Double semions in arbitrary dimension

TL;DR

This paper generalizes the double semion topological quantum field theory to higher dimensions, constructing a local Hamiltonian and analyzing excitations, ground state degeneracy, and the role of higher Betti numbers in the wavefunction.

Contribution

It introduces a higher-dimensional extension of the double semion theory with a local Hamiltonian and explores its topological properties and relation to other models.

Findings

For odd dimensions, related to the toric code by a local unitary transformation.

For even dimensions, ground state degeneracy differs from the toric code.

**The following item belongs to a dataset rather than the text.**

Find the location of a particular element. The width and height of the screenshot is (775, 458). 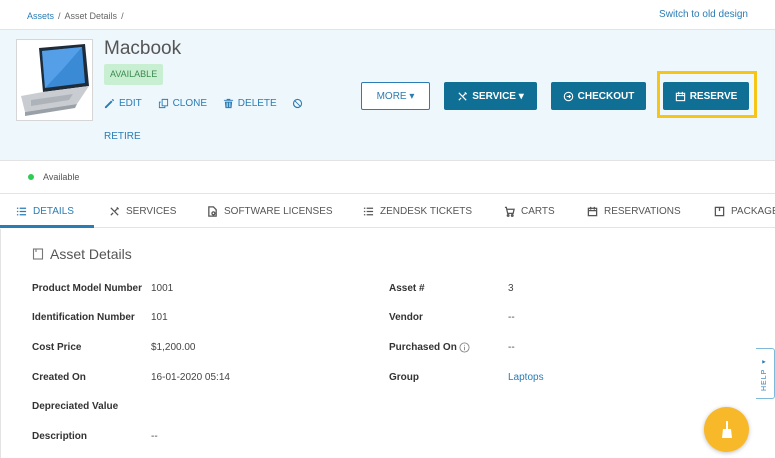

service-dropdown-button: SERVICE ▾ is located at coordinates (490, 96).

Higher Betti numbers influence the ground state wavefunction structure.

Abstract

We present a generalization of the double semion topological quantum field theory to higher dimensions, as a theory of $d-1$ dimensional surfaces in a $d$ dimensional ambient space. We construct a local Hamiltonian which is a sum of commuting projectors and analyze the excitations and the ground state degeneracy. Defining a consistent set of local rules requires the sign structure of the ground state wavefunction to depend not just on the number of disconnected surfaces, but also upon their higher Betti numbers through the semicharacteristic. For odd $d$ the theory is related to the toric code by a local unitary transformation, but for even $d$ the dimension of the space of zero energy ground states is in general different from the toric code and for even $d>2$ it is also in general different from that of the twisted $Z_2$ Dijkgraaf-Witten model.